"Stop trying to control things and just let go....!"
--from Fight Club
This line from Fight Club is my new mantra. Its a very strange thing.. the way culture and environment effect us. Since returning to America Ive felt a surge of anxiety. The rules of the culture awaken... start chatting in my head. I find that Im criticizing myself all the time (for my "irresponsible") hobopoet lifestyle. I feel more timid... and doubts plague me.
After a month of doubt and stress, I began to question my sanity... just what the hell was going on? Where was the confidence Id had prior to coming here? Where was the audacity? The trust in my self...?
As I thought of this, one phrase came to mind: "Anxiety Culture". I followed the link to the website of that same name and found my mental state mapped out in great detail: guilt, worry, distraction, doubt.
Culture is powerful. In truth, we are not domesticated by violent methods. We are domesticated by belief systems... systems of thought that work to undermine our independence, our defiance, our natural ease. I rarely felt these systems in Thailand... a blessing of being a foreigner who did not speak the language. But as soon as I landed in my home country, they kicked in with a ferocity I didnt expect.

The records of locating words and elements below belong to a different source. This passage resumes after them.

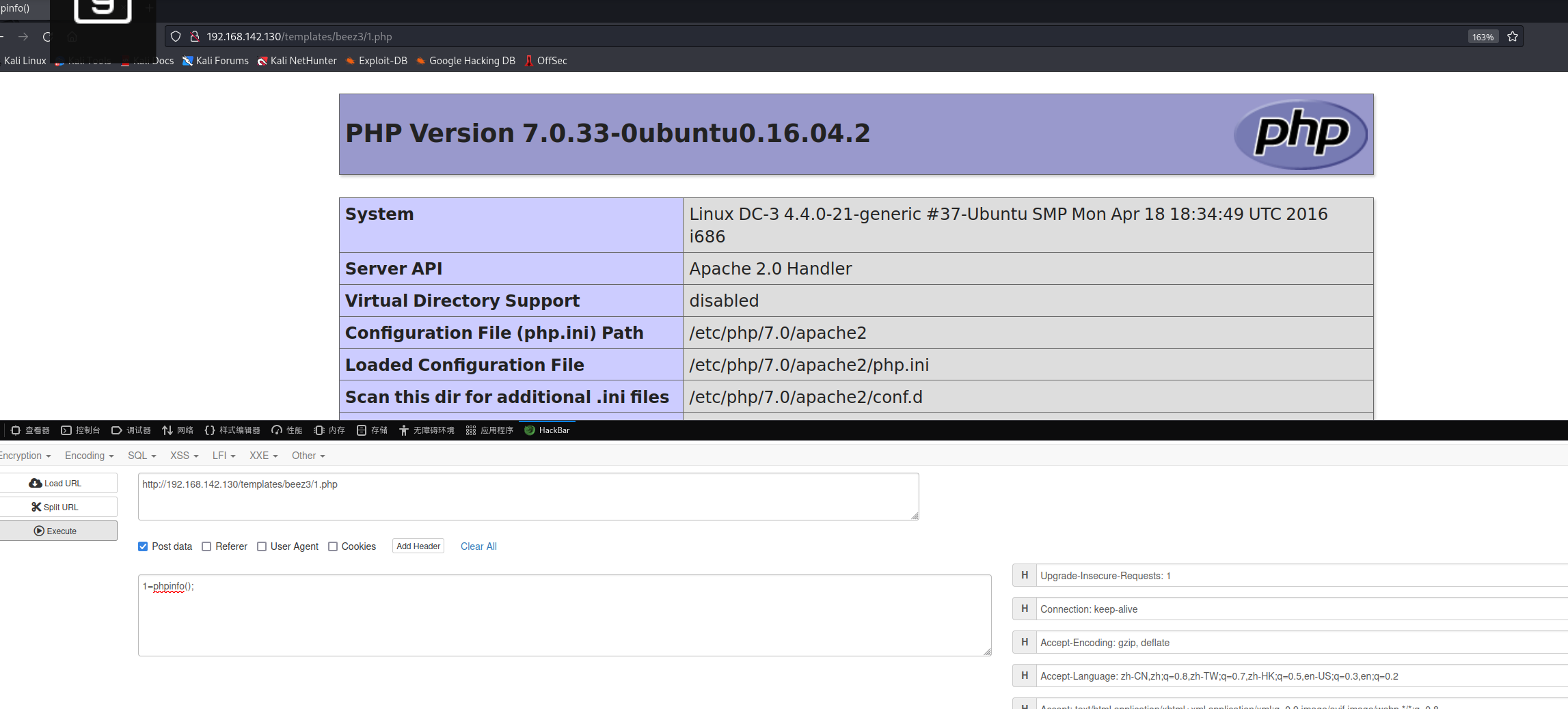Switch to the network (网络) devtools tab
The width and height of the screenshot is (1568, 709).
(178, 430)
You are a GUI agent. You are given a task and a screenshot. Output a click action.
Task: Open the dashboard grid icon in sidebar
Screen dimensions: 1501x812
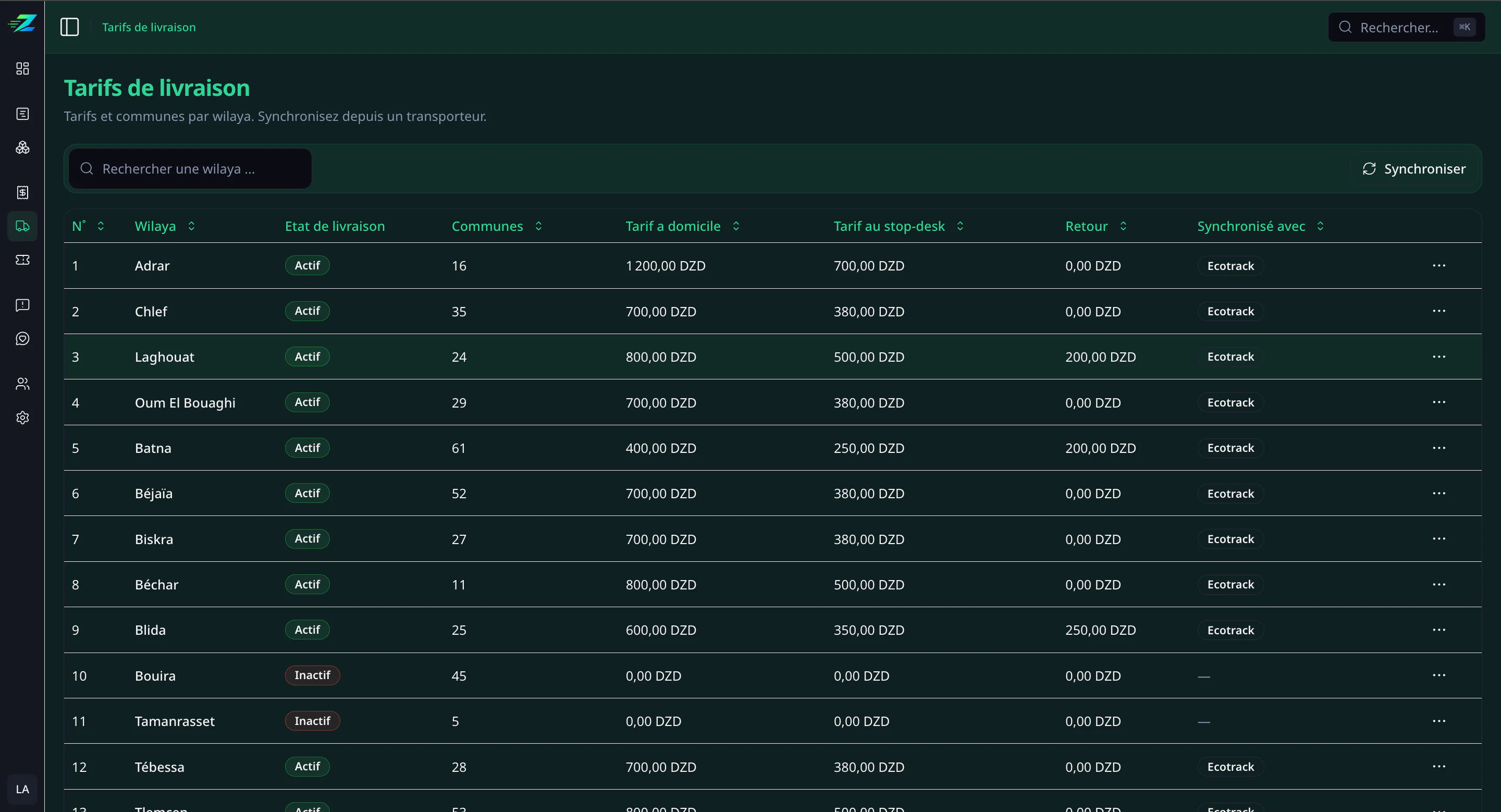coord(22,69)
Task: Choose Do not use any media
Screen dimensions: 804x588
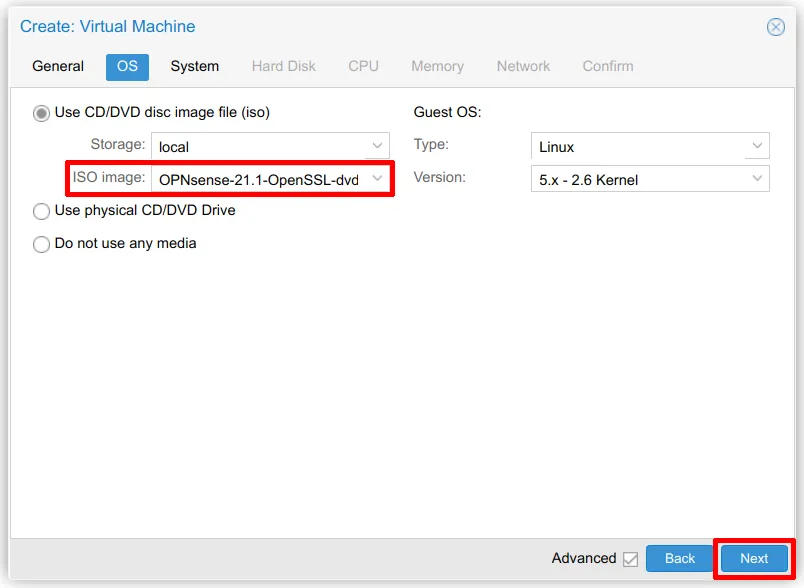Action: click(42, 244)
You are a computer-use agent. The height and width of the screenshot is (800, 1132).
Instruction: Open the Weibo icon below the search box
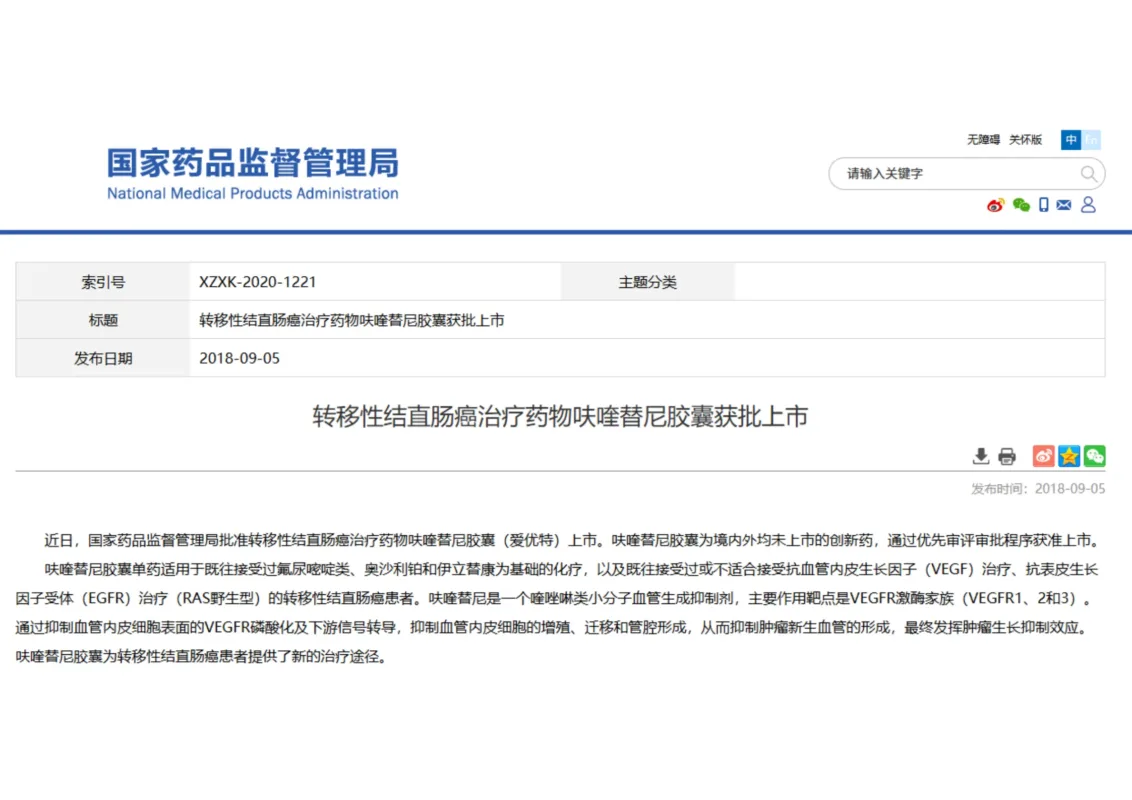coord(995,205)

And they are still with me... now requiring great mental effort and discipline to root out. Though Im employed and have food and shelter and basic needs met... powerful anxiety lingers. "What if I lose my job?" (always a risk for me). "What if I can't make new friends... can I be successful socially in such a materialistic culture"? "How can I save more money and have more financial security?", "How much should I conform... or pretend to conform?", "Do I dare reveal my true feelings, thoughts, and actions to anyone here?"..... on and on and on. Some based on rational risk assessments... some completely irrational (yet very powerful).
Im sure most people have had these thoughts and feelings... and Im sure most people attribute them to personal psychology. That was my first instinct... but now Im not so sure. Why was I so much more relaxed in Thailand.... with dwindling cash? Why did these insecurities kick in so powerfully the instant I landed in the US? And why do they persist so stubbornly despite my relatively safe situation now?
Media and culture are my prime suspects. Uncharacteristically, I have watched a bit of TV since landing here... (a huge mistake I have since corrected). I also have no connection to like-minded hobopoets here. Not only do I feel foreign and alien... I feel "wrong".
Which brings me back to Fight Club. There is tremendous wisdom and power in that line. Just Let Go. I may indeed lose my job. I may indeed be forced out of my apt. as a result. I may indeed fail to connect with people here. I may go completely broke.
And so what? These are not things I normally worry about.... (being blessed with a family that would never let me starve... and two degrees that allow me to find income quickly... almost anywhere).
External enemies are easy to blame. So easy to rant about "George Bush", or "Iraq", or even "work". But its our minds that give them power. Its the guilt, insecurity, doubt, and distraction that ultimately ensure our alienation... and our obedience.
And so it is the mind that is truly the battle ground... where the root of this work-consume-die sickness begins.